The case is in many respects a rerun of 2016’s Friedrichs v. California Teachers Association, which the court deadlocked in a 4-4 vote after Justice Antonin Scalia’s untimely death. As it stands now, workers who don’t want to contribute to union politics must first refuse to join the union and then write an annual letter declaring themselves “objectors” to its political activities. The union then decides what percentage of the worker’s fees it spent on collective bargaining and what percentage on politics, and reimburses that worker for the latter. If a worker fails to write the annual letter — for any reason — he or she will pay for union politics.

The problem, critics like Mr. Janus contend, is that collective bargaining with government is inherently political. Subjects of negotiation, such as wages and benefits, are ultimately political decisions about how much to compensate public servants. Therefore, the positions a union takes in collective bargaining are ultimately political positions. Forcing all workers to support them violates the rights of those who disagree.

Another problem, as Justice Samuel Alito has pointed out, is that in the public sector, collective bargaining and political activity are both directed at the government, making it nearly impossible to draw a clear line between them. Even if a clear line could be drawn, money is fungible, which means that dollars designated for non-political purposes can free up other monies for political activity. In that light, forced fees always violate First Amendment prohibitions on compelled speech.

If a Supreme Court majority accepts these arguments, it will strike down laws in 22 states, including California. As a result, public workers will no longer have to pay public unions as a condition of employment.

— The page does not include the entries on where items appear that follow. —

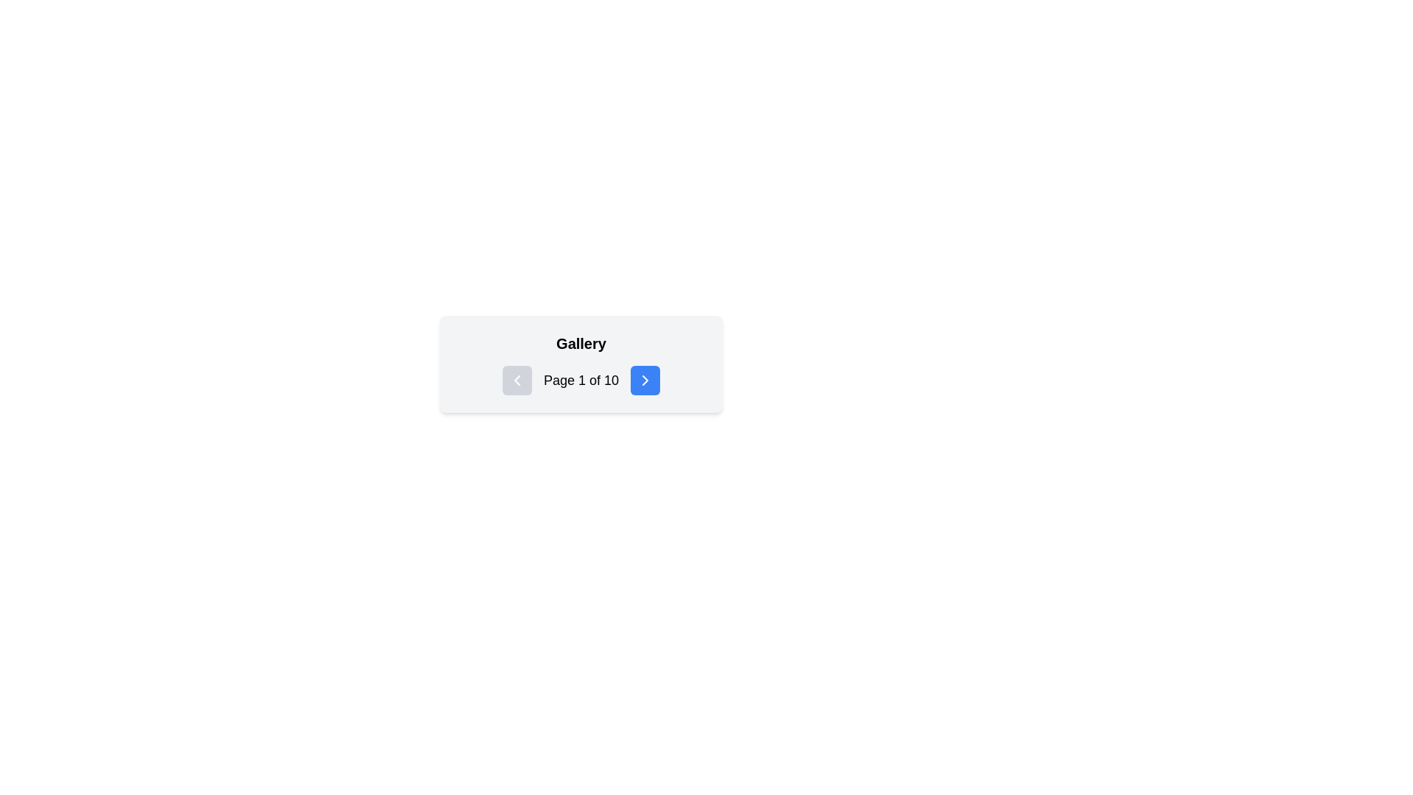 Image resolution: width=1413 pixels, height=795 pixels. I want to click on the rectangular button with a blue background and a white rightward-pointing chevron icon, so click(645, 379). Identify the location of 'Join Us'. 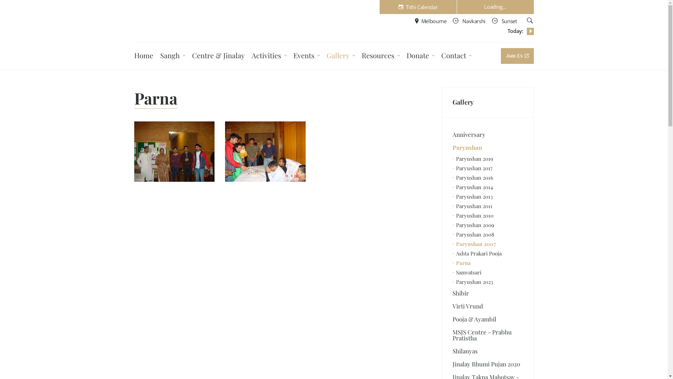
(518, 55).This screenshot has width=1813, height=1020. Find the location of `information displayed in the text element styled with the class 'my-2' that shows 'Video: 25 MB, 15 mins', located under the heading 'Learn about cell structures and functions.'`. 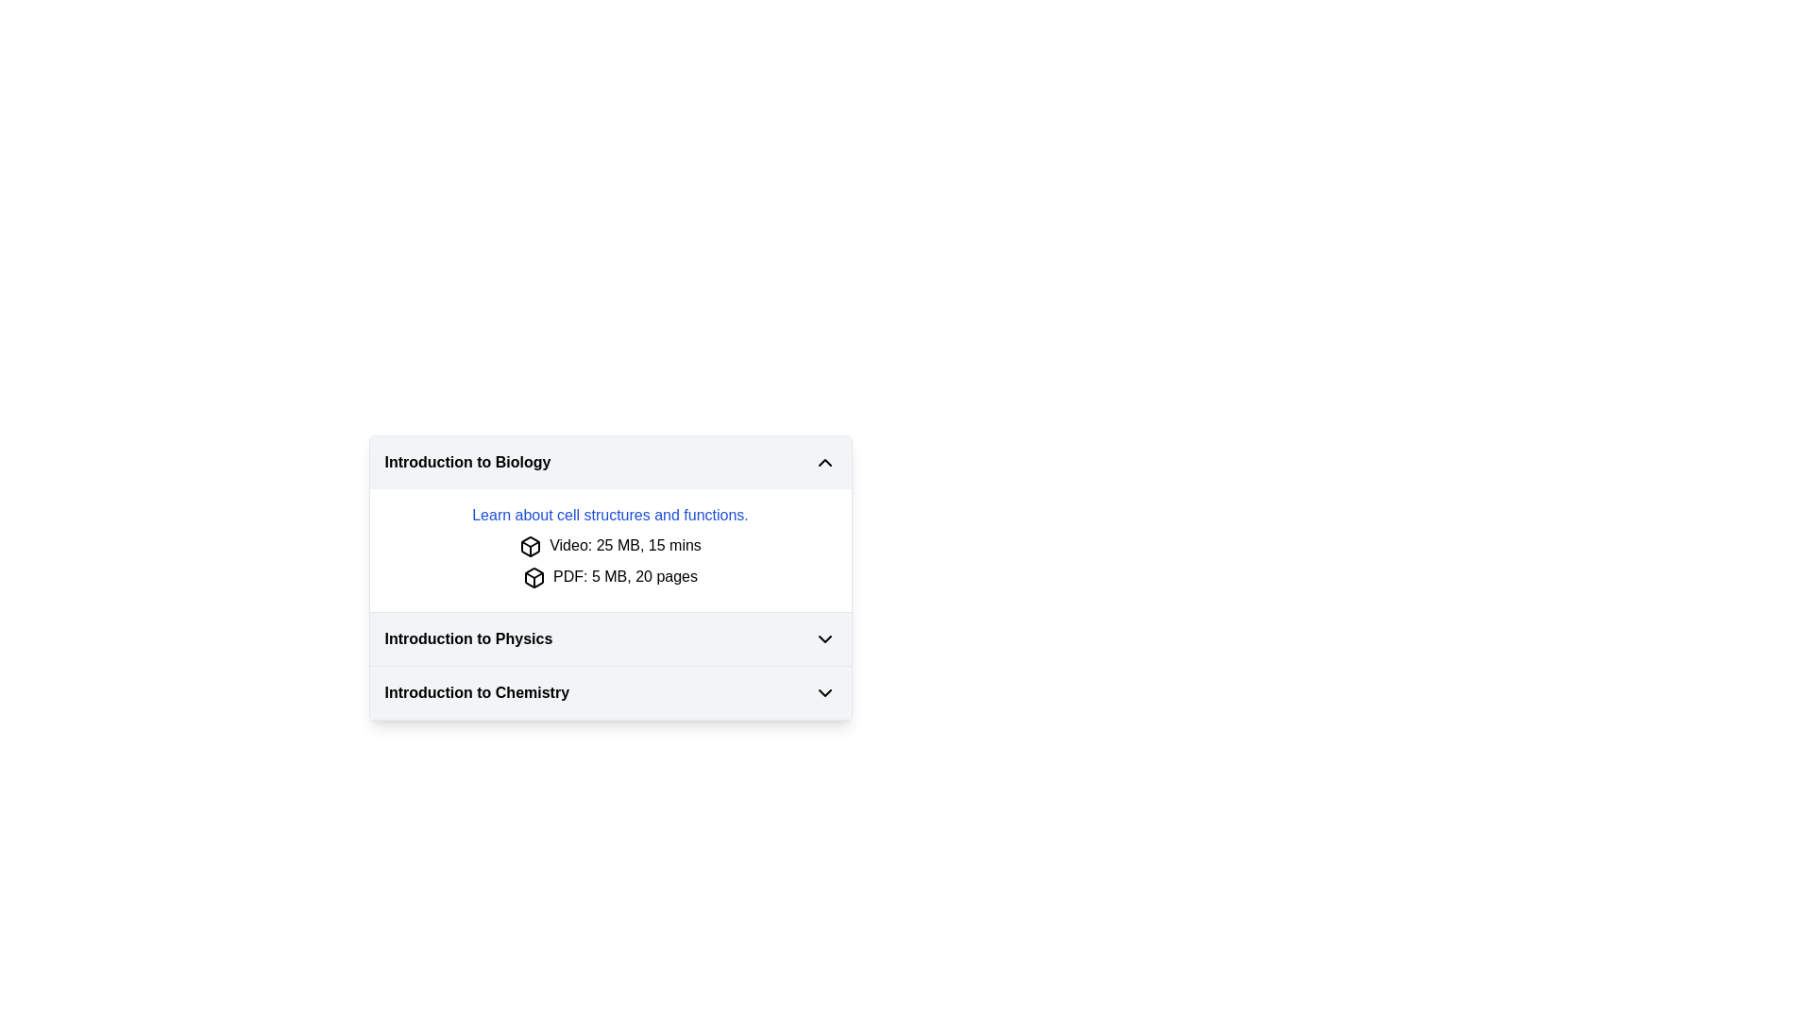

information displayed in the text element styled with the class 'my-2' that shows 'Video: 25 MB, 15 mins', located under the heading 'Learn about cell structures and functions.' is located at coordinates (610, 546).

On the books for some 40 years, “agency fee” laws have been a boon to public employee unions. Because the fees are often set at nearly the same amount as dues, many workers just assent to joining the union. Forced fees thus inflate union membership and money.

Consequently, public employee unions have become political powerhouses in states and cities where forced fees are legal. In California, for example, between 2000 and 2010 the California Teachers Association spent over $210 million on political campaigns — more than any other contributor in the state and more than the pharmaceutical, oil and tobacco industries combined. And that was just one of the state’s many public unions.

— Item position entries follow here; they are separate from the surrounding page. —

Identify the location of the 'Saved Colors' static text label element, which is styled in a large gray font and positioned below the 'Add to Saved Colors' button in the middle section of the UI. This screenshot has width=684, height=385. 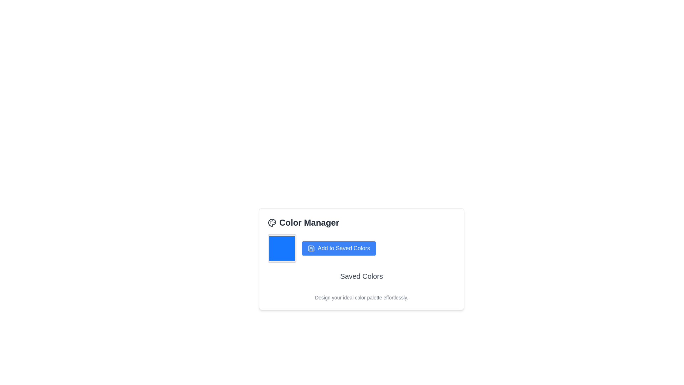
(361, 276).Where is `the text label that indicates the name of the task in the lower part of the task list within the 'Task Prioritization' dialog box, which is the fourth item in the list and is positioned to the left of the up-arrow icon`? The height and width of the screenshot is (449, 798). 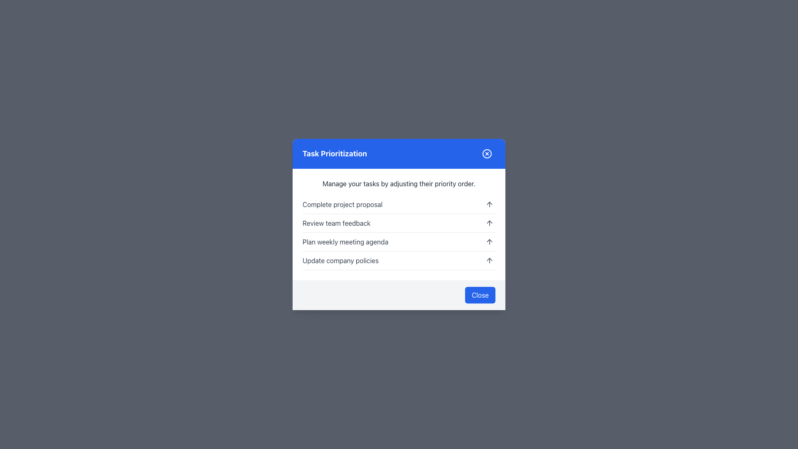 the text label that indicates the name of the task in the lower part of the task list within the 'Task Prioritization' dialog box, which is the fourth item in the list and is positioned to the left of the up-arrow icon is located at coordinates (341, 260).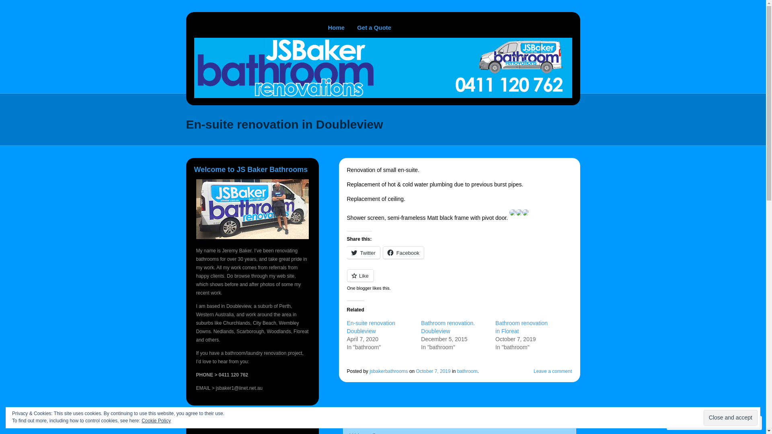 The height and width of the screenshot is (434, 772). I want to click on 'jsbaker1@iinet.net.au', so click(239, 387).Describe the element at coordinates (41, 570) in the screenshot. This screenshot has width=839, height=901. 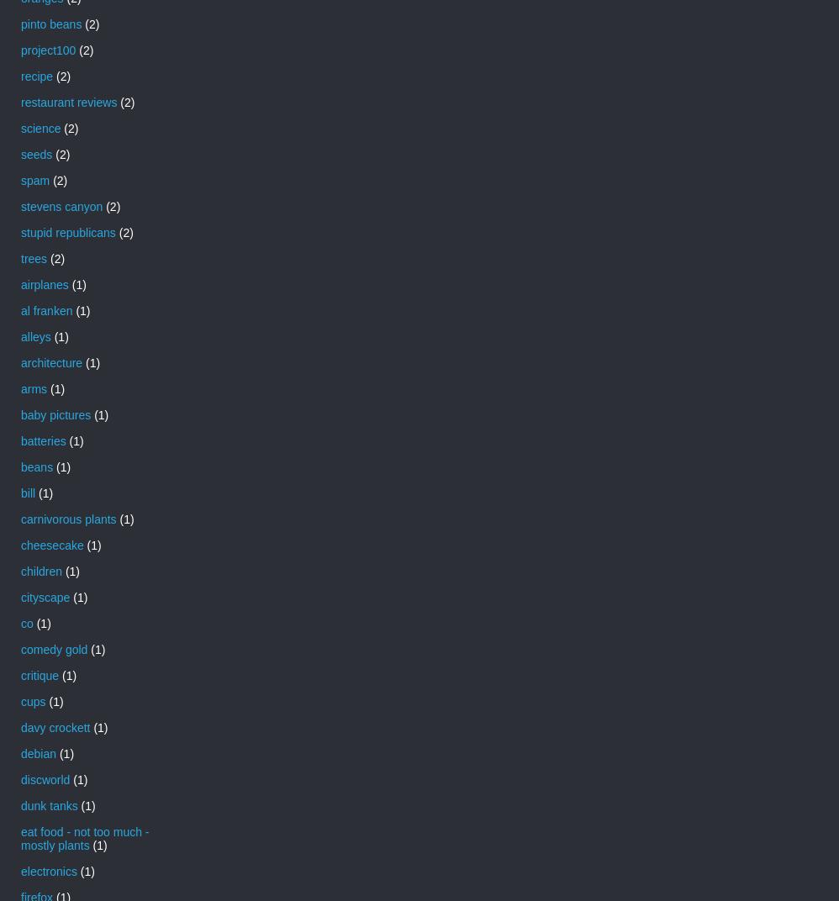
I see `'children'` at that location.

“Public employee unions have become political powerhouses in states and cities where forced fees are legal.”

As a result, California’s elected officials often accede to unions’ demands for higher pay, better benefits and more job protections. The result is more expensive government. To cover those inflated costs, California’s income and sales taxes are among the highest in the nation. But the recent federal tax reform, which caps the state and local tax deduction at $10,000, will make raising taxes more difficult in the future. Already under pressure from its rising pension costs, the state’s fiscal flexibility is diminishing.

Yet, if the Supreme Court declares agency fees unconstitutional, some pressure might be taken off California’s politicians. Unions in California and elsewhere would see their memberships and revenues decline. Some workers will stop paying for politics with which they disagree. Others will conclude that union representation just isn’t worth the cost.

Bringing union strength more closely in line with public workers’ real desires would reduce union political power. Over the long term, such a rebalancing may also have the salutary effect of allowing politicians to make the difficult decisions needed for sustainable fiscal policy. That would be good news for California, and state houses across the country.